Notification

×

Iklan

Iklan

Sumbar Harus Berlari Mengejar Rumah Rakyat

27 September 2025 | 10:10 WIB Last Updated 2025-09-27T03:10:08Z
 

Padang, pasbana - Rumah bukan sekadar atap yang melindungi dari hujan. Ia adalah panggung utama kehidupan—tempat anak-anak belajar tentang dunia, tempat keluarga menata masa depan, dan tempat kita kembali ketika dunia luar terlalu bising.

Karena itu, setiap kali negara berbicara soal program perumahan, seharusnya yang kita bayangkan bukan deretan bangunan seragam, melainkan masa depan yang lebih manusiawi.

Rapat evaluasi pembangunan perumahan di Sumatera Barat pekan ini (25/09) menjadi momen penting untuk menagih komitmen itu. 

Angkanya memang terlihat menggembirakan: 6.577 unit rumah untuk masyarakat berpenghasilan rendah (MBR) sudah berdiri sepanjang 2025.

Namun angka hanyalah angka. Masih ada backlog perumahan yang menghantui, keterbatasan lahan di kota-kota, dan permukiman kumuh yang tumbuh diam-diam seperti jamur di musim hujan.

Persoalan perumahan tidak bisa lagi dilihat sebagai proyek fisik belaka. Gubernur Sumbar Mahyeldi mengingatkan dengan tepat: rumah adalah pondasi kualitas hidup. 

Maka, yang kita butuhkan adalah pembangunan yang bukan hanya cepat, tetapi juga cerdas—ramah lingkungan, tahan bencana, dan berpihak pada masyarakat kecil. 

Apalagi, Sumbar berada di wilayah rawan gempa. Rumah yang cantik tapi roboh saat diguncang gempa jelas bukan solusi.

Pemerintah pusat sudah melempar bola: target 4,9 juta rumah hingga 2029. Artinya, daerah harus berlari lebih kencang. Tak cukup hanya menunggu anggaran turun dari pusat.

_DATA TERSIMPAN:_
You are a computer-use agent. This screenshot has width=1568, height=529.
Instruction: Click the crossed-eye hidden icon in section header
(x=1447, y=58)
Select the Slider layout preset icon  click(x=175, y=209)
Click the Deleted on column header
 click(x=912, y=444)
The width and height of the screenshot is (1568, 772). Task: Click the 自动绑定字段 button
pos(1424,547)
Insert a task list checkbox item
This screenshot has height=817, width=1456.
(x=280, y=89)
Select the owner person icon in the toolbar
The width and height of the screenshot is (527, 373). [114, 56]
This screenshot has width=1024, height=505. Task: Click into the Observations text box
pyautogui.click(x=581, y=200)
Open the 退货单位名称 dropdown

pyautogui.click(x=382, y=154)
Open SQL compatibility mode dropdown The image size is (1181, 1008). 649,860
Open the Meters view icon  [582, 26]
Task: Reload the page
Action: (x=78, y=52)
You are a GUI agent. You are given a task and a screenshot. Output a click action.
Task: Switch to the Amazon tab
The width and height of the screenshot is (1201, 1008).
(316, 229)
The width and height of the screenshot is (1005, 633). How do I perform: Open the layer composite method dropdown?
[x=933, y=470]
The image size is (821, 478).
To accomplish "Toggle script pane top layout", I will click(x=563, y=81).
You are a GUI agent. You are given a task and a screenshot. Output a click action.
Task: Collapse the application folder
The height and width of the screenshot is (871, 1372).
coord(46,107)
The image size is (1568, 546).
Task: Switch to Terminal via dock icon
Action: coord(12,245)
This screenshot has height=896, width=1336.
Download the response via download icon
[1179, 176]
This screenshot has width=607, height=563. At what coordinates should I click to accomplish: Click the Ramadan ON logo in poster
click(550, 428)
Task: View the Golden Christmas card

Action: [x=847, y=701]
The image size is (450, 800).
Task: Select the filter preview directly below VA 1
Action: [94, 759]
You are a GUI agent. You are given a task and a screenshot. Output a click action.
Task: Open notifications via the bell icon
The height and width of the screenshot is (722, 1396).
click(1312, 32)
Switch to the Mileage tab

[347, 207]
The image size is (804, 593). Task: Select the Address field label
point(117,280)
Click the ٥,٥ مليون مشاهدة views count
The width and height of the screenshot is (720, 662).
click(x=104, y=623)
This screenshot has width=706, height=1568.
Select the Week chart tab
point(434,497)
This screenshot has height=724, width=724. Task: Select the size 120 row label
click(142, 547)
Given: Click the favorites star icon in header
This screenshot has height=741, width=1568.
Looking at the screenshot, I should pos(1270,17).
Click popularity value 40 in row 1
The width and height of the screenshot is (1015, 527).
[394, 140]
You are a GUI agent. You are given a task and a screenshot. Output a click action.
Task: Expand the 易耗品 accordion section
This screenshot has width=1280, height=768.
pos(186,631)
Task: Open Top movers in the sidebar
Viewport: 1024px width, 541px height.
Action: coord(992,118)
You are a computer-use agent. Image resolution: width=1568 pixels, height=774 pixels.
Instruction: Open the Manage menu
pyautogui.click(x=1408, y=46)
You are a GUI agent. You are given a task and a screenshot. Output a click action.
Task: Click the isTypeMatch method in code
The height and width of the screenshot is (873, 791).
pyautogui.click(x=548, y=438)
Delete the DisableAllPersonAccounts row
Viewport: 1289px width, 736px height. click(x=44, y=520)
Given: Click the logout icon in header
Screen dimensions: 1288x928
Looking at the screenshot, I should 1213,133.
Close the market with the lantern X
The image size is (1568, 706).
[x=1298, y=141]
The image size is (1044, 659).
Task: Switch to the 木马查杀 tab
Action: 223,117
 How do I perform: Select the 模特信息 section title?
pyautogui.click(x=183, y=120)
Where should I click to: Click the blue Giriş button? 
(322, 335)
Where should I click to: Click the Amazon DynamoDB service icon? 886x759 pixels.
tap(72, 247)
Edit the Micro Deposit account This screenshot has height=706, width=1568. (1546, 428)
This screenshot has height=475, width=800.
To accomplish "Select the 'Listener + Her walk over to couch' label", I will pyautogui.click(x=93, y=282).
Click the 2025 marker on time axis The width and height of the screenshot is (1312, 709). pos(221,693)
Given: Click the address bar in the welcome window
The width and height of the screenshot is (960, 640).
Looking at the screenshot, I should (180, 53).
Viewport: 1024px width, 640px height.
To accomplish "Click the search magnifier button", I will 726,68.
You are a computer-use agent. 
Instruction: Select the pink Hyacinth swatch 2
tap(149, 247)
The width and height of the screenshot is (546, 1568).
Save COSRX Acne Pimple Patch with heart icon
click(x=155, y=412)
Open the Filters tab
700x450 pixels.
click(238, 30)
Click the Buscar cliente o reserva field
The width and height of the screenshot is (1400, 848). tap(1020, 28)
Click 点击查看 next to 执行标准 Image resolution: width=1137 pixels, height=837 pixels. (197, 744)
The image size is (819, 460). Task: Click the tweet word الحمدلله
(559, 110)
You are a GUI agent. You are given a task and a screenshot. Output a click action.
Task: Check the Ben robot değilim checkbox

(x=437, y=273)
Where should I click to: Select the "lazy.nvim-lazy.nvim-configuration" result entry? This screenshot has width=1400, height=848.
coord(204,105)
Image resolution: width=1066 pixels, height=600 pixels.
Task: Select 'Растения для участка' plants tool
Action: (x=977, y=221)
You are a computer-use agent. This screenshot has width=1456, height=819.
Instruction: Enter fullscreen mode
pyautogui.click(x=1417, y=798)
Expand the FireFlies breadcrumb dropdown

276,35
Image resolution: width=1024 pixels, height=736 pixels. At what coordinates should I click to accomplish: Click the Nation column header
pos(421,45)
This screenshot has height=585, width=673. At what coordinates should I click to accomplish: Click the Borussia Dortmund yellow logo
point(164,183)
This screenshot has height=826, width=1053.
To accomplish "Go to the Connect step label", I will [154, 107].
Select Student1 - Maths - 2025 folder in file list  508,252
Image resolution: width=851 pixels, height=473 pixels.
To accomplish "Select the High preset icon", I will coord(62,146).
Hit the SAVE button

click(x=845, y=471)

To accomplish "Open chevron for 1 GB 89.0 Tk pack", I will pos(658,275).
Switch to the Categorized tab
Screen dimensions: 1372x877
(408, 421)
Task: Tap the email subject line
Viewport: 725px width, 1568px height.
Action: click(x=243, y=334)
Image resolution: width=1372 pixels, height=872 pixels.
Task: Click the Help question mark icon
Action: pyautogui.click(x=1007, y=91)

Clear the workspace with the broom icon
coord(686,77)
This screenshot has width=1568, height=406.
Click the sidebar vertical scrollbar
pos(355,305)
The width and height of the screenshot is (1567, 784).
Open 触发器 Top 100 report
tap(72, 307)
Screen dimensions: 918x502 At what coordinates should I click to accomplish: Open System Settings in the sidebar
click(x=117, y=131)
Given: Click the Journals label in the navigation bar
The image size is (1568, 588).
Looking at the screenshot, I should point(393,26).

_DAFTAR TUGAS:_
1. Jawab pertanyaan berikut berdasarkan teks tentang perumahan di Sumbar. Beri tanda (a), (b), (c) pada jawaban, satu per baris.
(a) Berapa unit rumah untuk masyarakat berpenghasilan rendah (MBR) yang sudah berdiri sepanjang 2025?
(b) Siapa yang menyebut rumah sebagai pondasi kualitas hidup?
(c) Berapa target rumah pemerintah pusat hingga 2029?
2. Ringkas teks tentang perumahan di Sumbar dalam dua kalimat.

_JAWABAN:_
1.
(a) 6.577 unit.
(b) Gubernur Sumbar Mahyeldi.
(c) 4,9 juta rumah.

2. Sepanjang 2025 sudah berdiri 6.577 unit rumah untuk masyarakat berpenghasilan rendah di Sumatera Barat, tetapi masih ada backlog perumahan, keterbatasan lahan di kota-kota, dan permukiman kumuh. Pembangunan perumahan perlu cepat sekaligus cerdas, yaitu ramah lingkungan, tahan bencana mengingat Sumbar rawan gempa, dan berpihak pada masyarakat kecil, sementara target pusat 4,9 juta rumah hingga 2029 menuntut daerah berlari lebih kencang tanpa hanya menunggu anggaran dari pusat.